I’ve never used any sort of work-life support systems at my workplace. I don’t even know if they  exist! But, it is an idea that may be of benefit to all of us, taking into account over 110,000 of us are going to retire in 4 years! So, why not implement Work-Life Managers to ease the current stressors at work and at home?

Does anyone work in a facility that offers these services? If so, please tell us about it.

March 12, 2008 in Beka | Permalink


As a nurse manager I have to say that I do care about their struggle with work life balance (as I too struggle more than they can ever understand). I however do not feel that their patients care about their struggles. In the public areas and in patient rooms the struggle should not be apparent. If they are struggling I make sure that I remove them from a public place and have a conversation with them where they can expound on that struggle and offer whatever support I can. But I do not excuse their poor performance or poor patient interactions. I hold them accoutable for a professional performance.

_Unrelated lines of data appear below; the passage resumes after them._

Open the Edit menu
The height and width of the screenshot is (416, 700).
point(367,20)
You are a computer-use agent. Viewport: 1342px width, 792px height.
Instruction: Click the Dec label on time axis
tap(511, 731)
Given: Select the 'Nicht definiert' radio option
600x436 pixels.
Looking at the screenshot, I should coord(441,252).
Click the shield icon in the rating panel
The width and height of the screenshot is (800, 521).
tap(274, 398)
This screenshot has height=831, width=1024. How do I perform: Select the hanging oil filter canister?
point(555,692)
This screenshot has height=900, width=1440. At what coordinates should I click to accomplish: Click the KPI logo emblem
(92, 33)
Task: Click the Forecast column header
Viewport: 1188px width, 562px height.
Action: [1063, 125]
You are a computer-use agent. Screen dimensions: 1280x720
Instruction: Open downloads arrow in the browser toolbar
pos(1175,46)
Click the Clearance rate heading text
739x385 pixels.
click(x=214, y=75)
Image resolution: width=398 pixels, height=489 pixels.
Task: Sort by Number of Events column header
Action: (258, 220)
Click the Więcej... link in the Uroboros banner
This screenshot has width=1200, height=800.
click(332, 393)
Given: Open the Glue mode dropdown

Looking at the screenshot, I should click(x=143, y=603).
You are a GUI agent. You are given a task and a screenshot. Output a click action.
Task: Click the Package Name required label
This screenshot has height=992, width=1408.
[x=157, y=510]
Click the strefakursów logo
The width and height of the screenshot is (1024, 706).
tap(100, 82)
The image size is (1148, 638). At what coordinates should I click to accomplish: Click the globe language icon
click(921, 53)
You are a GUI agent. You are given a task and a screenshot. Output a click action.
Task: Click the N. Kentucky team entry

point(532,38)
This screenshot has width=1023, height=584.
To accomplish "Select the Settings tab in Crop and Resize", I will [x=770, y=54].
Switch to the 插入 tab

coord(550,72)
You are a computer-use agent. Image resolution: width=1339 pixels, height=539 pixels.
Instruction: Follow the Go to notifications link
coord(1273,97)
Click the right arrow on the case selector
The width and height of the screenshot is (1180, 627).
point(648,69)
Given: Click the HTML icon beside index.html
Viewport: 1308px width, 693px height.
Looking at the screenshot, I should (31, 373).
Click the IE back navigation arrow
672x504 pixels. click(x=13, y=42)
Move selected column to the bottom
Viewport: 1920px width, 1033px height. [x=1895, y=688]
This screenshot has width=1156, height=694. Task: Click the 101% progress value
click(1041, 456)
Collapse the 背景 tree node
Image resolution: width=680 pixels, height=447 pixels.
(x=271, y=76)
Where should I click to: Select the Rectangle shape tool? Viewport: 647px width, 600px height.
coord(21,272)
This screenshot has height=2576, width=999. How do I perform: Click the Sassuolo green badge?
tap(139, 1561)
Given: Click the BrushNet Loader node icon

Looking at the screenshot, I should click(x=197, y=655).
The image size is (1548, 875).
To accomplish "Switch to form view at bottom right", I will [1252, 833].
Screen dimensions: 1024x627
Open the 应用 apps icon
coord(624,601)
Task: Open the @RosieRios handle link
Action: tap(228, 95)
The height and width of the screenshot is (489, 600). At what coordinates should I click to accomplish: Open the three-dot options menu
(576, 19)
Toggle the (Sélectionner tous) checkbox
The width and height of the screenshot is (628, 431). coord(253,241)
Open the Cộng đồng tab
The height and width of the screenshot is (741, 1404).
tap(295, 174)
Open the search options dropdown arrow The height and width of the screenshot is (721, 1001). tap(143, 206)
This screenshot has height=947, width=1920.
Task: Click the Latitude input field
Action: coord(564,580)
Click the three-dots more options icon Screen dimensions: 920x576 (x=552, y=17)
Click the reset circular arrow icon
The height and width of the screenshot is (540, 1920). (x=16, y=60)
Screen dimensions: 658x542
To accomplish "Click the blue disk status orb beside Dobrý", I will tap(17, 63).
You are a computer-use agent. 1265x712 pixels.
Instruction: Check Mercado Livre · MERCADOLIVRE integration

Posted by: cheryl | Mar 23, 2008 8:08:16 PM

Even in a hospital that works very hard to provide support for work/life balance, if a particular manager/supervisor does not model that or does not allow or promote that among his/her staff, it will not work. Nurses need to feel supported in their jobs and nurse managers need to remember being "in the trenches".

Posted by: Beverly | Mar 23, 2008 8:59:26 AM

Thinking about Beverly's post - the benefits certainly help maintain and retain nurses...

I don't think all nurses today can truly say that they "love thier jobs." May be I'm wrong???

Any thoughts about that??

Some nurse life coach websites:



I do wonder who needs more life coaching - staff nurses or nursing administrators? Would it change certain behaviors and improve relations between the two?

Posted by: beka | Mar 20, 2008 5:20:34 PM

I work at a large Cancer Hospital in Houston as a Research Nurse Supervisor. We have intstitutional Work-Life support for everyone in the hospital- first, we have 30 dollars a month supplement for every employee (for gym memberships or whatever you want). Our center is opening a new gym this year. We have regular speakers and forums on personal financial growth, raising your kids, making wills, dressing for success- it goes on and on. Also, our team works 9/80 work weeks. Every other Friday off is fabulous. Granted- when it is your turn to work on Friday, better be ready to go, but knowing you have a 3 day weekend the next week motivates you! AS a supervisor, I have seen this one thing improve our retention of nurses to the point that almost every person in my group of 15 nurses is a Senior Nurse. The backup that they provide one another makes my job easier too. Any time upper management even hints at whether we should continue the flex time- I run in with both barrels loaded. I love my job and my team and giving them an opportunity to be with their families and supporting one another in difficult times is part of what we do.

Posted by: Beverly | Mar 19, 2008 9:15:36 AM

I have often thought that a work/life manager just s-c-r-e-a-m-s that we are all too darn busy. Sad, because some of us, who thought we were going to "have it all," got the ulcers, and premature grays too!